Return, from the data that follows, each line that holds the word "agent".

* _The data_:
________________________________________
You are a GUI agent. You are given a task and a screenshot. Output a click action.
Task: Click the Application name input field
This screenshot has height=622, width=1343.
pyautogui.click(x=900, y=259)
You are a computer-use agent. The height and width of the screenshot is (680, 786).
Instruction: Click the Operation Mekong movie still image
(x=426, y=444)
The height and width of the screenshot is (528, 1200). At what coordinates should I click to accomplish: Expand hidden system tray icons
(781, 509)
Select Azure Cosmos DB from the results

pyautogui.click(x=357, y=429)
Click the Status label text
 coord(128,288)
________________________________________
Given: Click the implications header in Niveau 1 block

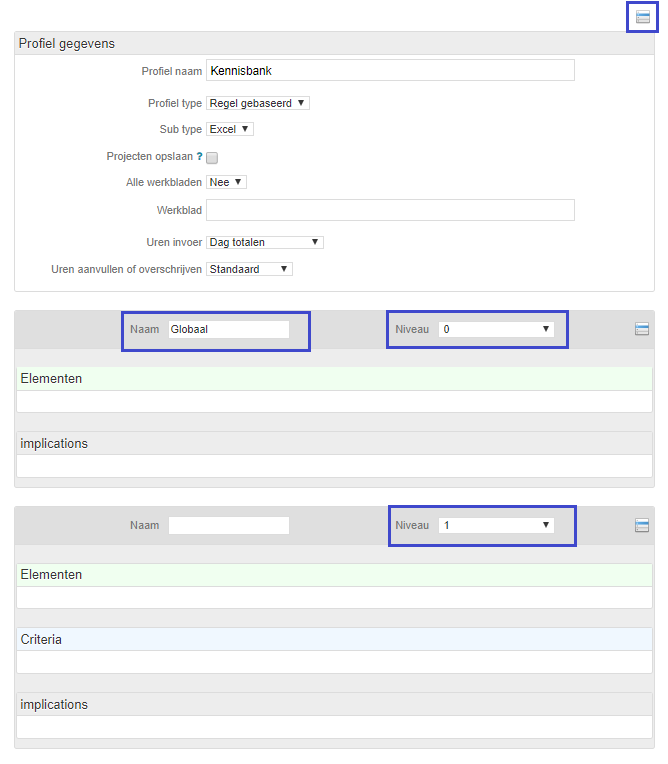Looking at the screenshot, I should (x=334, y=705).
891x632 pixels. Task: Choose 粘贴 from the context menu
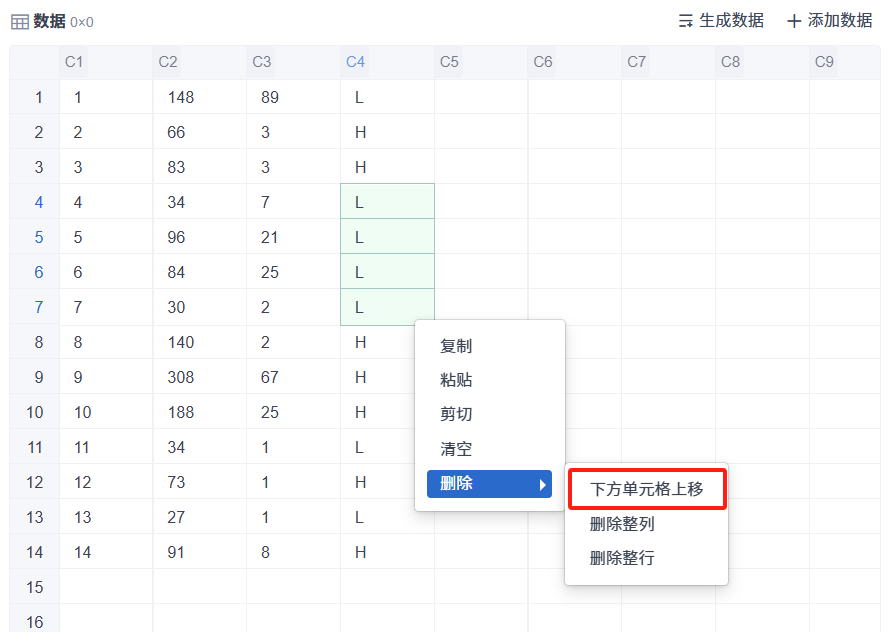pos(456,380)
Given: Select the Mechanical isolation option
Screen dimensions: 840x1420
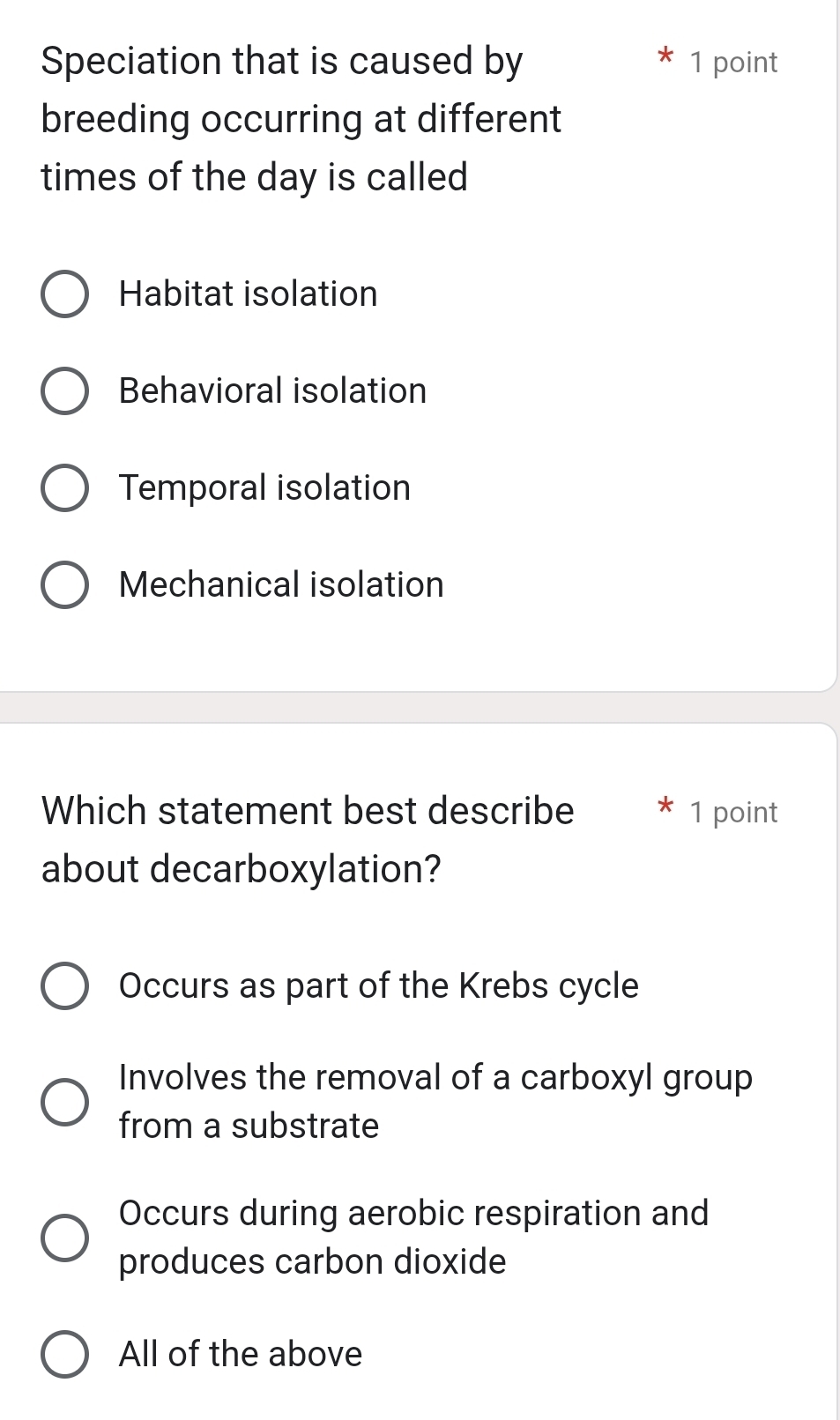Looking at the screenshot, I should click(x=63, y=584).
________________________________________
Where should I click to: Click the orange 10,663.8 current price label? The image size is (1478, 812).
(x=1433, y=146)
________________________________________
* _Written solution_:
You are a GUI agent. You are given a task and a screenshot. Output a click action.
You are a computer-use agent. The height and width of the screenshot is (680, 786).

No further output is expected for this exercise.